Lowe: The FDA is not funded that way, completely. So, there are some user fees, in government parlance, but the FDA tends to be poorly funded with respect to food inspection. So we've had some scandals, right, with eggs, we've had milk recalls, or, the biggest one is peanut butter. We had this big peanut butter recall because we had salmonella in the peanut butter.
Mitek: How do you get salmonella in peanut butter?
Lowe: Salmonella is in the dirt. Salmonella is a ubiquitous bacteria, it's everywhere. It just is what it is. It's everywhere. If you think about a peanut, peanuts are grown underground, I harvest the peanut, and the peanut's pretty dirty when it comes into the processing plant, so they shell the peanut and crush the peanut, and however you make peanut butter, the magic that occurs to make peanut butter. Well, in that process, dirt got Incorporated, right? Because the machine's dirty, and then they weren't cleaning the machines right. We're coming to find out that the FDA wasn't actually inspecting those places because they don't have the budget, they don't have the inspectors, they're not really good at enforcement.

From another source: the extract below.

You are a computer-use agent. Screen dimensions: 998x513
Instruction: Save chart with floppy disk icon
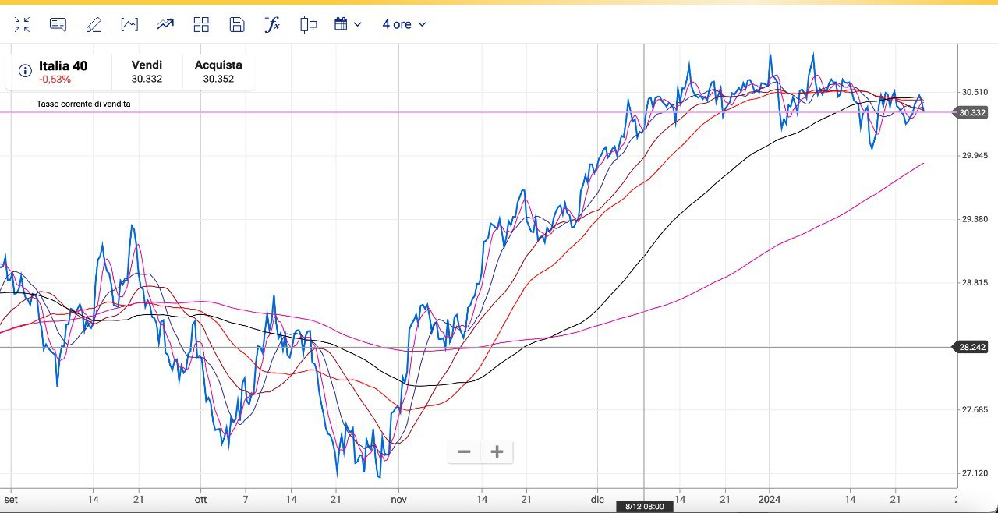(237, 24)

And on the drug side of FDA, they function differently. You come to them and they say yes or no. Well, here, they've got to go to you and actually inspect. And that's not been their strength, and the supply chains are really distributed, and they're really convoluted. So this is always an ongoing discussion at the government, about, should we consolidate to one food safety inspection agency? The push has been to take it to FDA because they are the bigger of the two organizations, and they do everything but meat. And those of us in the meat industry have stood up and said, "Ah, don't do that to us, our system works. We don't have problems." So, that's kind of an ongoing discussion.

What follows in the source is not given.